##### SOURCE MATERIAL #####
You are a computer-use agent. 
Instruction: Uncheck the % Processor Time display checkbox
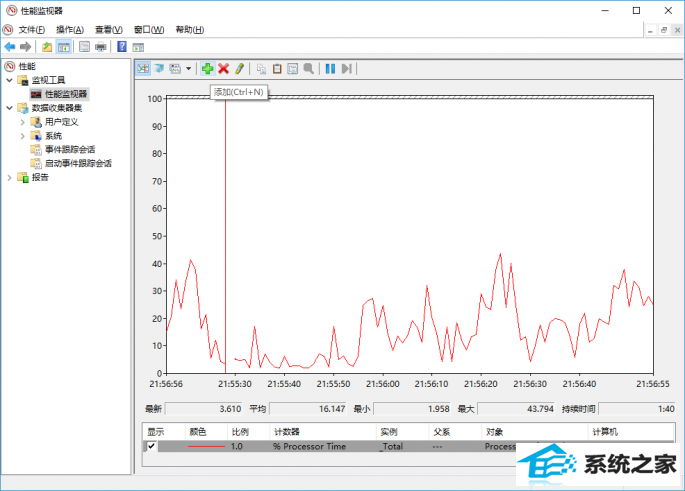[x=152, y=446]
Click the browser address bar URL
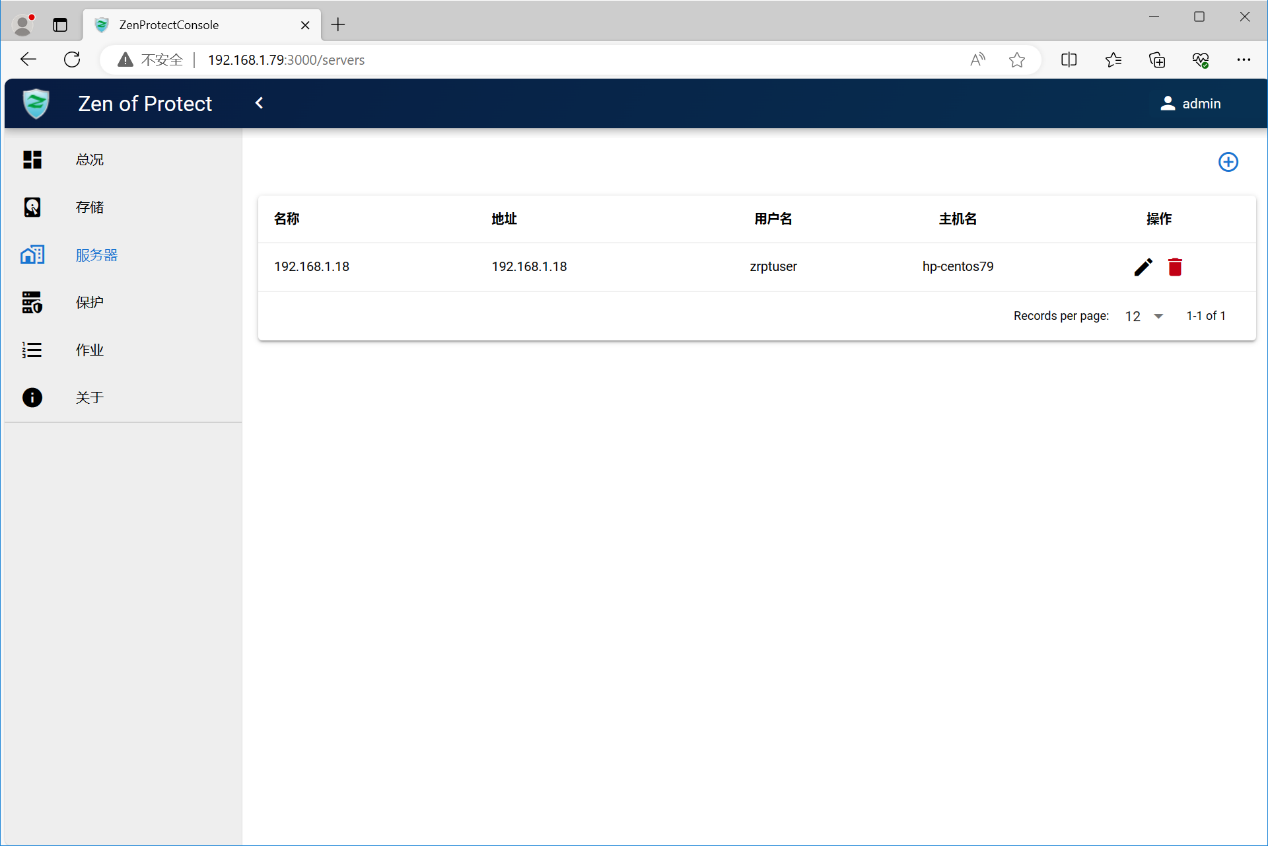Image resolution: width=1268 pixels, height=846 pixels. (286, 60)
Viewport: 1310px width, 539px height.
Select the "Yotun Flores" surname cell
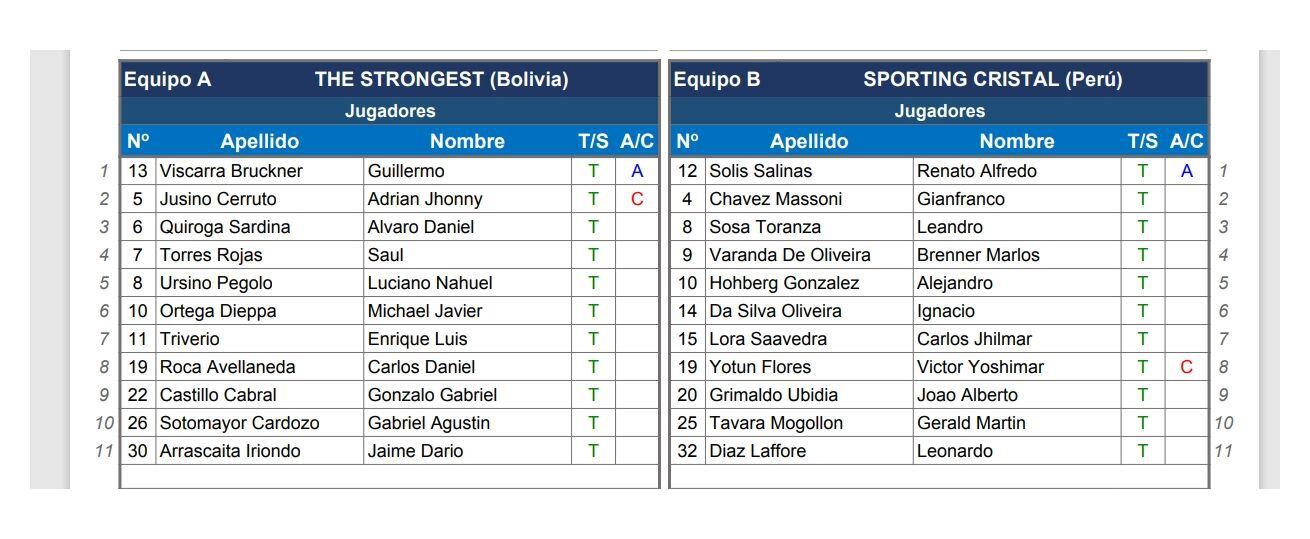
#####
* _TASK TO COMPLETE_
All of the records above must be copied exactly, except for the pictures.

* _RESPONSE TO THE TASK_
You are a computer-use agent. 
Instruction: Uncheck the % Processor Time display checkbox
[x=152, y=446]
Click the browser address bar URL
Image resolution: width=1268 pixels, height=846 pixels. (286, 60)
Viewport: 1310px width, 539px height.
Select the "Yotun Flores" surname cell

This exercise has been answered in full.